- [Aufgabe A]: Welche Struktur haben GaN-HEMTs laut dem Text über Si-, SiC- und GaN-Schalter?
- [Aufgabe B]: Fasse den Text über Si-, SiC- und GaN-Schalter in zwei Sätzen zusammen.
- [Aufgabe C]: Führe den Text über Si-, SiC- und GaN-Schalter nach seinem letzten Satz weiter.

Si-Leistungs-MOSFETs und SiC-MOSFETs weisen eine vertikale Struktur auf, GaN-HEMTs eine laterale.

Bild 1: Si-Leistungs-MOSFETs und SiC-MOSFETs weisen eine vertikale Struktur auf, GaN-HEMTs eine laterale. (Bild: Infineon)

Aufgrund ihrer geringeren Schaltverluste und ihrer höheren Wärmeleitfähigkeit können GaN- und SiC-basierte Schaltkreise den Wirkungsgrad verbessern. Vor allem bei hohen Chiptemperaturen spielen diese neuen Technologien gegen Si-Schaltern voll aus. Bei Schaltnetzteilen kann das neben einem höheren Systemwirkungsgrad auch eine höhere Leistungsdichte mit sich bringen.

Si-Leistungs-MOSFETs und SiC-MOSFETs weisen eine vertikale Struktur auf, GaN-HEMTs eine laterale.

Bild 1: Si-Leistungs-MOSFETs und SiC-MOSFETs weisen eine vertikale Struktur auf, GaN-HEMTs eine laterale. Infineon

Für netzbasierte Anwendungen wie Leistungsfaktorkorrektur-Stufen (PFC, Power Factor Correction) und isolierte DC/DC-Spannungswandler haben sich in den letzten Jahren verschiedene neue Schaltungs-Topologien durchgesetzt. Um jedoch beurteilen zu können, ob GaN- oder SiC-Lösungen den Si-Schaltern in diesen Topologien tatsächlich etwas voraushaben, reicht der Blick ins Datenblatt nicht aus.

Strukturelle Unterschiede

Bild 2: Gütefaktoren von 600 V/650 V Si-, SiC- und GaN- Schalter.

Bild 2: Gütefaktoren von 600 V/650 V Si-, SiC- und GaN- Schalter. Infineon

Bild 3: Bei einer Temperatur von 25°C kehren sich die Verhältnisse hinsichtlich des normierten Einschaltwiderstands bei Si, SiC und GaN um.

Bild 3: Bei einer Temperatur von 25 °C kehren sich die Verhältnisse hinsichtlich des normierten Einschaltwiderstands bei Si, SiC und GaN um. Infineon

Bild 4: In der Totem-Pole-PFC-Topologie lässt sich auch mit herkömmlichen Si-Schaltern ein Wirkungsgrad von über 99 % erzielen.

- [Bereitgestelltes Material]:
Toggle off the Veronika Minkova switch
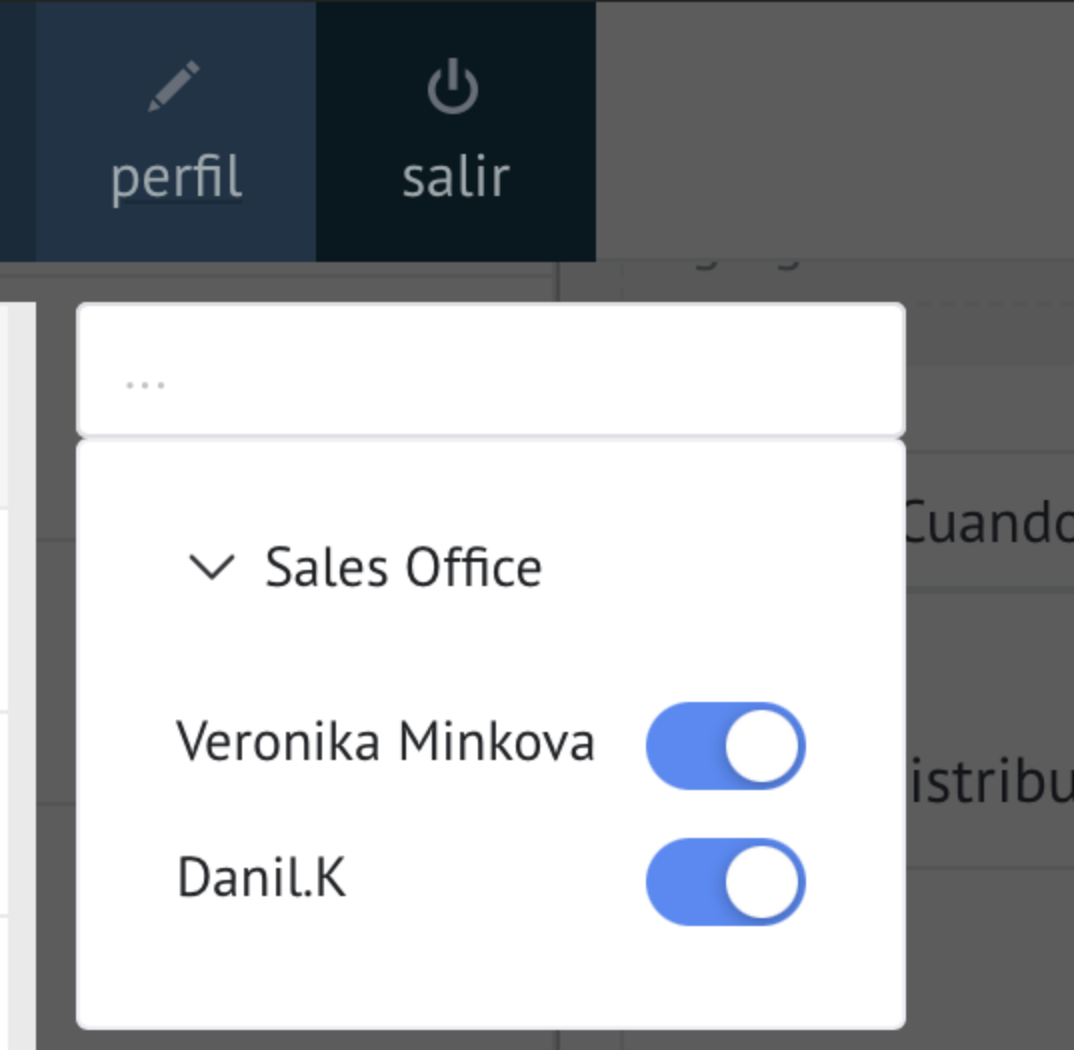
--
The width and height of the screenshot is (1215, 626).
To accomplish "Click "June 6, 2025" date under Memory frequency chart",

- [Richtige Antwort A]: Eine laterale Struktur.

- [Richtige Antwort B]: GaN- und SiC-basierte Schaltkreise können dank geringerer Schaltverluste und höherer Wärmeleitfähigkeit den Wirkungsgrad verbessern und bei Schaltnetzteilen zusätzlich eine höhere Leistungsdichte ermöglichen. Ob sie den Si-Schaltern in den neuen Topologien für netzbasierte Anwendungen wie PFC-Stufen und isolierte DC/DC-Wandler tatsächlich überlegen sind, lässt sich allein mit einem Blick ins Datenblatt nicht beurteilen.

- [Richtige Antwort C]:
Bild 4: In der Totem-Pole-PFC-Topologie lässt sich auch mit herkömmlichen Si-Schaltern ein Wirkungsgrad von über 99 Prozent erzielen. Infineon

Bild 5: Es hängt unter anderem von der Topologie ab, wie die beste Performance erreicht wird.

Bild 5: Es hängt unter anderem von der Topologie ab, wie die beste Performance erreicht wird. Infineon

Zu den unterschiedlichen Eigenschaften der Halbleitermaterialien kommen konstruktive Unterschiede der Schalter, was zu ganz unterschiedlichen Leistungsmerkmalen führt. So haben Si-Leistungs-MOSFETs und SiC-MOSFETs eine vertikale Struktur, dadurch fließt der Strom vertikal von der Oberfläche des Schalters zum Substrat an der Rückseite. GaN-HEMTs haben hingegen eine laterale Struktur, so dass der Strom hier horizontal fließt. Source, Gate und Drain gelangen über separate Metallanschlüsse an die Oberfläche (Bild 1). Zudem hat GaN eine weitgehend undotierte Kristallstruktur mit ganz geringen Verunreinigungen. Sie ist der Grund für die hohe Beweglichkeit der Elektronen – und für die Bezeichnung als HEMT (High Electron-Mobility Transistor).

Um ihre jeweiligen Durchlass- (RDS(on))- und Schaltverluste trotzdem vergleichen zu können, kommen häufig bestimmte Kenngrößen (figures of merit, FoM) zum Einsatz. Sie zeigen, dass SiC-MOSFETs hinsichtlich Drain-Source-Ladung (Qoss), Speicherladung (Qrr) und Gate-Ladung (Qg) besser abschneiden als vergleichbare Si-Leistungs-MOSFETs. Geht es um die in der Ausgangskapazität gespeicherte Energie (Eoss), punkten jedoch die Si-Schalter. Allerdings bieten in dieser Hinsicht GaN-HEMTs noch größere Vorteile. Um ihr Verhalten in der jeweiligen Schaltung wirklich beurteilen zu können, ist jedoch ein genauerer Blick nötig (Bild 2).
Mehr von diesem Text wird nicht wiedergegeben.